一个词语普遍重要性的度量。主要思想是：如果包含词条t的文档越少, IDF越大，则说明词条具有很好的类别区分能力。某一特定词语的IDF，可以由总文件数目除以包含该词语之文件的数目，再将得到的商取对数得到。

(三) 数学定义

tf-idf是两个统计量，词频和逆文档频率的乘积。有多种方法可以用来确定两个统计量的确切值。

1. TF

对于在某一个特定文件里的词语ti来说，它的重要性可以表示为：

\(tf_{i,j}=\frac{n_{i,j}}{\sum_{k}n_{k,j}}\)

其中\(n_{i,j}\)是该词在文件j中出现的次数，而分母则是文件j中所有词汇出现的次数总和。更通俗的表示方式就是：

\(TF(t)=\frac{Number of times term t appears in a document}{Total number of terms in the document}\)

2. IDF

逆文档频率（IDF）是一个词语普遍重要性的度量。某一特定词语的IDF，可以由总文件数目除以包含该词语之文件的数目，再将得到的商取对数得到：

\(idf_{i}=log\frac{\left | D \right |}{\left | \left \{ j:t_{i}\in d_{j} \right \} \right |}\)

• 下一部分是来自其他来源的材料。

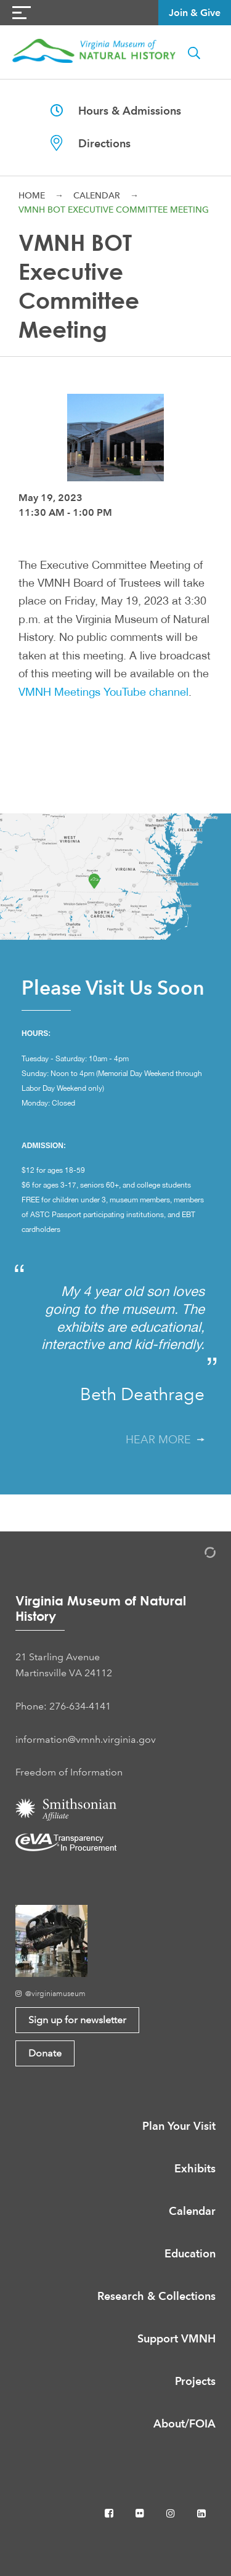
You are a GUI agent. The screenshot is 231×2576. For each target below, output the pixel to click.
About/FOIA (184, 2423)
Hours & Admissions (116, 110)
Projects (195, 2380)
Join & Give (195, 12)
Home (31, 195)
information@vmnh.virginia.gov (85, 1739)
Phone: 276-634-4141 (63, 1706)
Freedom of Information (69, 1772)
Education (190, 2253)
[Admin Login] (197, 1554)
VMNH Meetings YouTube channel (103, 691)
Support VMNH (176, 2338)
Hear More (165, 1439)
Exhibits (195, 2168)
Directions (91, 143)
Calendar (96, 195)
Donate (45, 2053)
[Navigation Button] (21, 12)
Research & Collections (156, 2295)
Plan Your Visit (179, 2125)
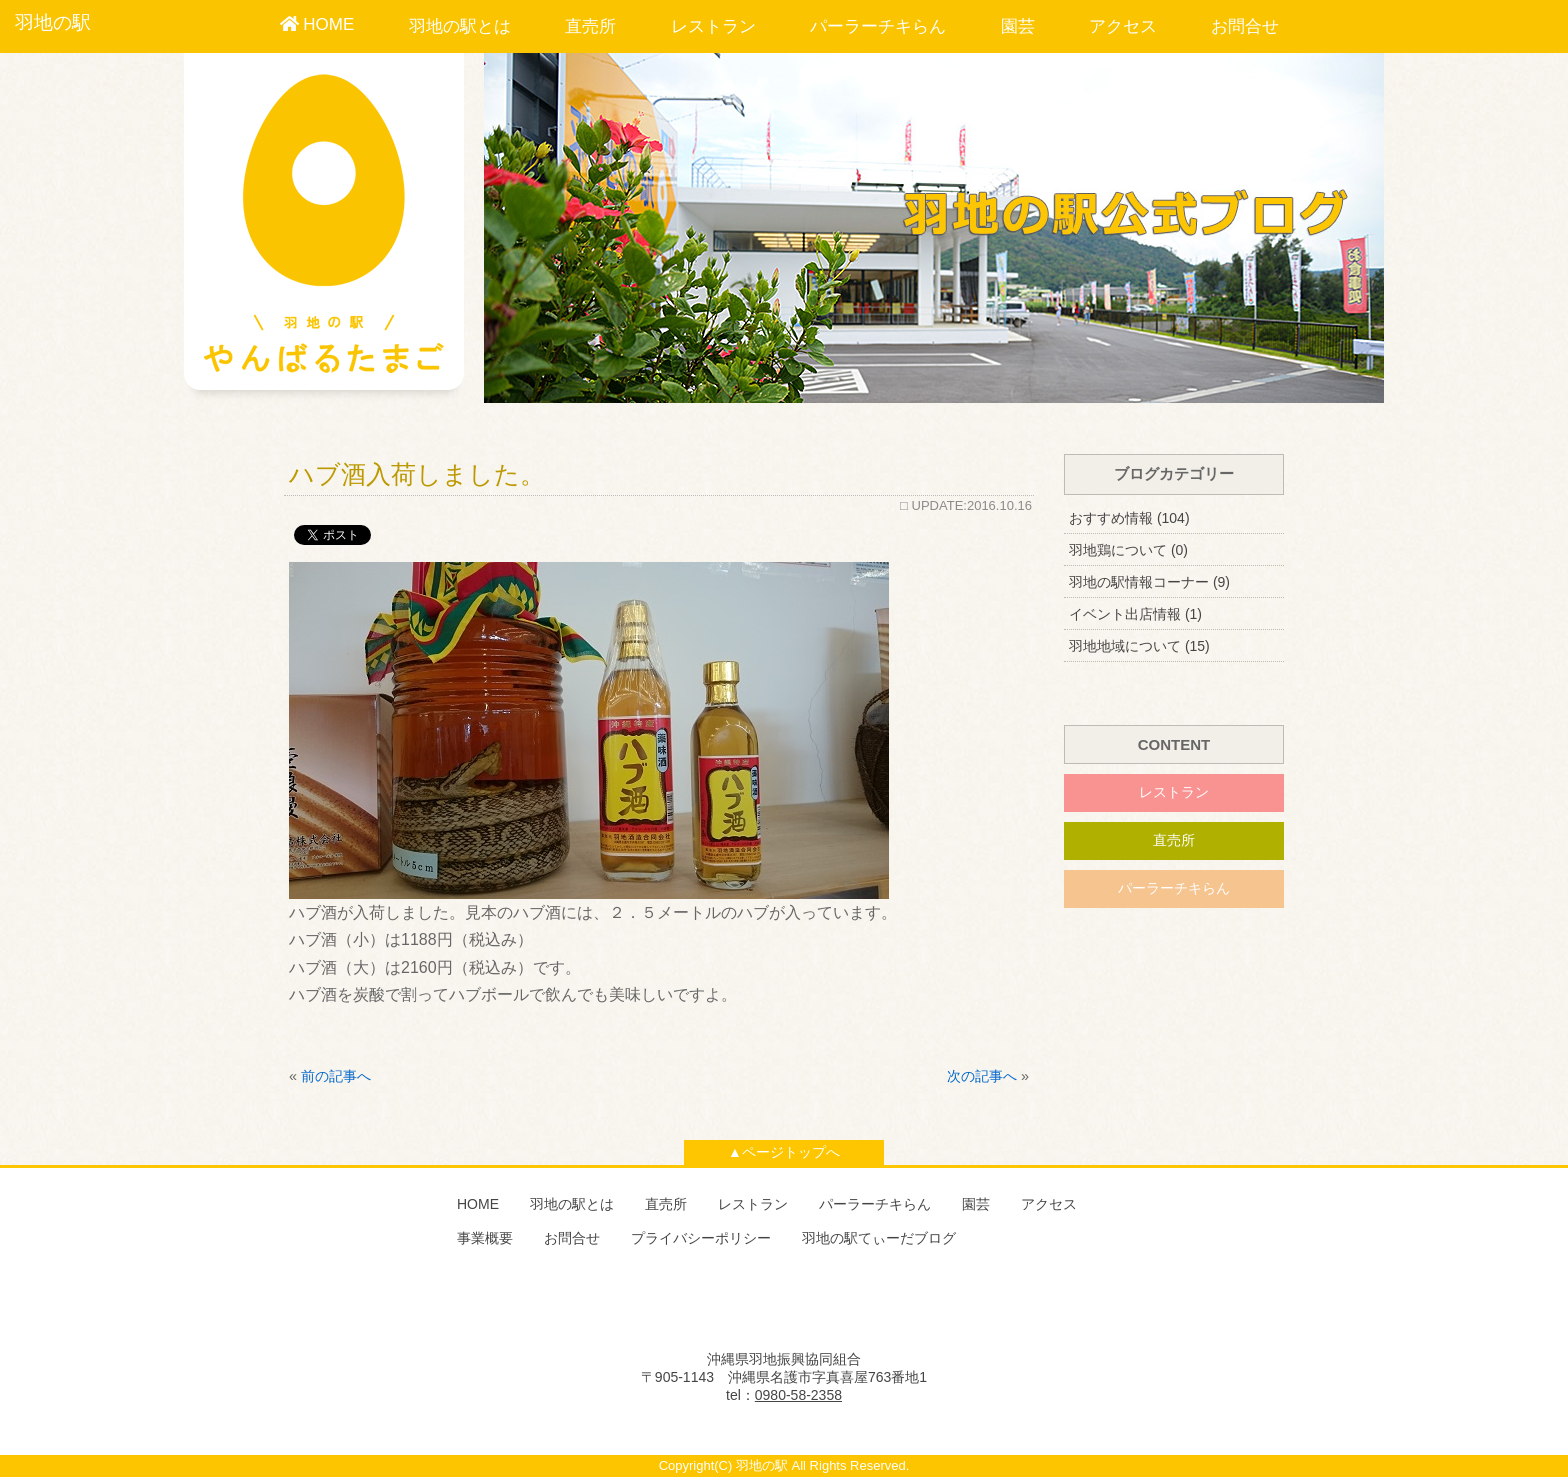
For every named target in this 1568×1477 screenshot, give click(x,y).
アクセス (1123, 26)
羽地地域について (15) (1139, 646)
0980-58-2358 (798, 1395)
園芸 (1018, 26)
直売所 (590, 26)
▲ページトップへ (784, 1152)
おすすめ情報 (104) (1129, 518)
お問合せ (1245, 26)
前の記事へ (336, 1076)
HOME (317, 24)
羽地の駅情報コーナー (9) (1149, 582)
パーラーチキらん (878, 26)
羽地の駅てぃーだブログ (879, 1238)
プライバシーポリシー (701, 1238)
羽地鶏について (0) (1128, 550)
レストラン (713, 26)
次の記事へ (982, 1076)
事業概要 (485, 1238)
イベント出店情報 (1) (1135, 614)
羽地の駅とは (460, 26)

其中，\(\left | D \right |\)是语料库中的文件总数。\(\left | \left \{ j:t_{i}\in d_{j} \right \} \right |\)表示包含词语\(t_{i}\)的文件数目（即\(t_{i}\)的文件数目）。如果该词语不在语料库中，就会导致分母为零，因此一般情况下使用\(\left | \left \{ j:t_{i}\in d_{j} \right \} \right |\) + 1 。同样，如果用更直白的语言表示就是
\(TF(t)=\frac{Total number of documents}{Number of documents with term in it}\)

3. TF-IDF

TF-IDF(t) = TF(t) * IDF(t)

公式中，我们可以看出TF-IDF与一个词在文档中出现的次数成正比，与该词在整个语言中该出现的次数成反比。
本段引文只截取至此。